‘Last Week Tonight With John Oliver’ Reminds Us Of The True Costs Of High Fashion

You know those Old Navy commercials that disappointingly feature Amy Poehler or Julia Louis-Dreyfus losing their sh*t over some $15 cropped pants or $10 dresses? Well, this week’s Last Week Tonight with John Oliver takes on why this type of clothing is so cheap nowadays, and the answer might surprise you. LOL just kidding, no it won’t! It’s because they’re made in sweatshops. Everything is still made in sweatshops, and the problem is only getting worse, with clothing retailer CEOs now making more than the heads of oil companies.

And of course, we as a society are only getting better at ignoring it. Oliver points out the media hypocrisy that even the Today show (which employs Kathie Lee Gifford, who once testified before congress about her own brand’s use of sweatshops) can report about a sweatshop collapse in Bangladesh killing hundreds one day, to not even skipping a beat to cooing about the low price of childrens’ fashions the next… fashions that were literally made in sweatshops like the ones they previously reported on.
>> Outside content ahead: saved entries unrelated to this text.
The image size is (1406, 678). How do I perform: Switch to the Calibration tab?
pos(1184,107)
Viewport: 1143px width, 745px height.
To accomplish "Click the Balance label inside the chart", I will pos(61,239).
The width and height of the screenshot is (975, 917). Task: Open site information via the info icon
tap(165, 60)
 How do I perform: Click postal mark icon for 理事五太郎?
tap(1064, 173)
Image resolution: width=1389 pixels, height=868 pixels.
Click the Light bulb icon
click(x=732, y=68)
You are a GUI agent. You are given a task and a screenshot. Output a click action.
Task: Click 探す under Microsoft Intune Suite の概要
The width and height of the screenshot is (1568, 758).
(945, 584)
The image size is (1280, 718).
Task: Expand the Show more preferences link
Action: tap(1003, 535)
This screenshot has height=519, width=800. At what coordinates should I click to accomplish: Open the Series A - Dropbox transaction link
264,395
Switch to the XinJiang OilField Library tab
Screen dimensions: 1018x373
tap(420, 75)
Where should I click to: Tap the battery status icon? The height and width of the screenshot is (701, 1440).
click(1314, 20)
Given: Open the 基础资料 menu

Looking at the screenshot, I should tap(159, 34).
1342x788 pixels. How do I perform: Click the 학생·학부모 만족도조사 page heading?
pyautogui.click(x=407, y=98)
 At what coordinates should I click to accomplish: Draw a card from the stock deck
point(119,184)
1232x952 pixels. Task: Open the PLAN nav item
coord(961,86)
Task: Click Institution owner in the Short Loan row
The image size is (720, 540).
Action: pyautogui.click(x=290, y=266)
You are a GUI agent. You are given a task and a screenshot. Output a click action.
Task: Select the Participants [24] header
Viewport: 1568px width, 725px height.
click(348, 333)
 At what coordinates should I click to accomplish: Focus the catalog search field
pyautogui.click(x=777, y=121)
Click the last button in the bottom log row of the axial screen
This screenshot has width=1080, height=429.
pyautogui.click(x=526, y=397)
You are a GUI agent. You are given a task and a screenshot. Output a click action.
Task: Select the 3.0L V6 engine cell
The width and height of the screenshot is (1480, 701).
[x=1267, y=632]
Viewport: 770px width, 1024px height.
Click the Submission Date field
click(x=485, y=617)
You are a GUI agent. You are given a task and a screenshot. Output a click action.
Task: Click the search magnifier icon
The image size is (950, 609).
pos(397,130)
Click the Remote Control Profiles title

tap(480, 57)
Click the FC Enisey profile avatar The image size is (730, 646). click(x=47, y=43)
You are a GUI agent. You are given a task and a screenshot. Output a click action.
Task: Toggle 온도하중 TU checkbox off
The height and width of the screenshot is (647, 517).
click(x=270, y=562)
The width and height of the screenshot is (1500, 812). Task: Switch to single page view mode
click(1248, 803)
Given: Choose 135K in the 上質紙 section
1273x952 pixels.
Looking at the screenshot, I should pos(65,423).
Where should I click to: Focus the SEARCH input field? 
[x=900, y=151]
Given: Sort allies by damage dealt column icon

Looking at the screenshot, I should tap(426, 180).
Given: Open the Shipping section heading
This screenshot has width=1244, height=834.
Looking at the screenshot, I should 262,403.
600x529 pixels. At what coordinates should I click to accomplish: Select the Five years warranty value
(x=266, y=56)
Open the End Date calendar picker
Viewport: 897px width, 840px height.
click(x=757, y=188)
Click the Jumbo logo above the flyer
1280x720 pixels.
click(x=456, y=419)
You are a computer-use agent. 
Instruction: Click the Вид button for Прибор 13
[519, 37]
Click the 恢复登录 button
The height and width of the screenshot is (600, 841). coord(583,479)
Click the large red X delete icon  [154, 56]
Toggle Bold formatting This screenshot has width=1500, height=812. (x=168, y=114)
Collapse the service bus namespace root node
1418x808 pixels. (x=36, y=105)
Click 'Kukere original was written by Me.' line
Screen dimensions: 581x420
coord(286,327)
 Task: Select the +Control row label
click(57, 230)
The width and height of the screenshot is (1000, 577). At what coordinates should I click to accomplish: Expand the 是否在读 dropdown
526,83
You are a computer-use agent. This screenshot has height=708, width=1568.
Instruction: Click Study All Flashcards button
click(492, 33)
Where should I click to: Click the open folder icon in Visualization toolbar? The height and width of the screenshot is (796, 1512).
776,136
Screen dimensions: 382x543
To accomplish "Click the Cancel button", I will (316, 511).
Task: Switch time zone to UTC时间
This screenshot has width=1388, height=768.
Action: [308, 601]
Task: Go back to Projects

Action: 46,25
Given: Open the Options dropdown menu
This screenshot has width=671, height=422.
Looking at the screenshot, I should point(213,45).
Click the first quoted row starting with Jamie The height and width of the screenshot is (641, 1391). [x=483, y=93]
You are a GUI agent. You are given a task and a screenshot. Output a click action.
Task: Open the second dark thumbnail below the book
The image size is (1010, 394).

Clothing is getting so cheap that, in 2013, Americans purchased 64 garments per person on average, and H&M — that once boasted a dress for under $5 — can have clothing go from sketch to rack in three weeks. As Americans, it’s about damn time we start paying attention to where our clothing comes from. Please, before Amy Schumer gets wrapped into one of those dumb commercials.